WHAT THE TASK ASKS: Copy every line below exactly.

*** Opening ENTRIES SHOWN ***

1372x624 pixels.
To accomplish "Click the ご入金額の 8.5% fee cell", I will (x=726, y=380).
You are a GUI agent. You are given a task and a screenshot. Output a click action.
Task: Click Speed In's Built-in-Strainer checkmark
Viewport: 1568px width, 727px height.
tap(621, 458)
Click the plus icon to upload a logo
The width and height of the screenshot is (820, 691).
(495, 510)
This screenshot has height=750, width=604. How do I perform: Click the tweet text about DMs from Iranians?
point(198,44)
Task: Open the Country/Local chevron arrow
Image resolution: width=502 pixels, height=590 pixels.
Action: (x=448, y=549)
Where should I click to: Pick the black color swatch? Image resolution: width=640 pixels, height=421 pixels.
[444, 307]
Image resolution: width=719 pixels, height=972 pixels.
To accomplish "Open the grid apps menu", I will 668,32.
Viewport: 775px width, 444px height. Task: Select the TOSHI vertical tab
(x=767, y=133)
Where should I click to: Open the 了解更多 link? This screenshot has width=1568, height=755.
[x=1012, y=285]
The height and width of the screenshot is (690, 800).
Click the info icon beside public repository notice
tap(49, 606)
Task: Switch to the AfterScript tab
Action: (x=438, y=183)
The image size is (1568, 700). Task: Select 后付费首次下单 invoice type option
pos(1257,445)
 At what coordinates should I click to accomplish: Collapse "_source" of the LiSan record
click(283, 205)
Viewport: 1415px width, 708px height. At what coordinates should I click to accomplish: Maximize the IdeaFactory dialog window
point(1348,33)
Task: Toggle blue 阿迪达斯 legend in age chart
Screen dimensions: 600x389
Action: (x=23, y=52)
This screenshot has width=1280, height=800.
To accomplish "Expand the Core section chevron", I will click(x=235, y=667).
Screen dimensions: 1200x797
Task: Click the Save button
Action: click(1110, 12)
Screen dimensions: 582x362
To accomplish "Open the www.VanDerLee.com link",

*** Closing ENTRIES SHOWN ***

RESPONSE FOR THIS EXERCISE:
1372x624 pixels.
To accomplish "Click the ご入金額の 8.5% fee cell", I will (x=726, y=380).
You are a GUI agent. You are given a task and a screenshot. Output a click action.
Task: Click Speed In's Built-in-Strainer checkmark
Viewport: 1568px width, 727px height.
tap(621, 458)
Click the plus icon to upload a logo
The width and height of the screenshot is (820, 691).
(495, 510)
This screenshot has height=750, width=604. How do I perform: Click the tweet text about DMs from Iranians?
point(198,44)
Task: Open the Country/Local chevron arrow
Image resolution: width=502 pixels, height=590 pixels.
Action: (x=448, y=549)
Where should I click to: Pick the black color swatch? Image resolution: width=640 pixels, height=421 pixels.
[444, 307]
Image resolution: width=719 pixels, height=972 pixels.
To accomplish "Open the grid apps menu", I will 668,32.
Viewport: 775px width, 444px height. Task: Select the TOSHI vertical tab
(x=767, y=133)
Where should I click to: Open the 了解更多 link? This screenshot has width=1568, height=755.
[x=1012, y=285]
The height and width of the screenshot is (690, 800).
Click the info icon beside public repository notice
tap(49, 606)
Task: Switch to the AfterScript tab
Action: (x=438, y=183)
The image size is (1568, 700). Task: Select 后付费首次下单 invoice type option
pos(1257,445)
 At what coordinates should I click to accomplish: Collapse "_source" of the LiSan record
click(283, 205)
Viewport: 1415px width, 708px height. At what coordinates should I click to accomplish: Maximize the IdeaFactory dialog window
point(1348,33)
Task: Toggle blue 阿迪达斯 legend in age chart
Screen dimensions: 600x389
Action: (x=23, y=52)
This screenshot has width=1280, height=800.
To accomplish "Expand the Core section chevron", I will click(x=235, y=667).
Screen dimensions: 1200x797
Task: Click the Save button
Action: click(1110, 12)
Screen dimensions: 582x362
To accomplish "Open the www.VanDerLee.com link",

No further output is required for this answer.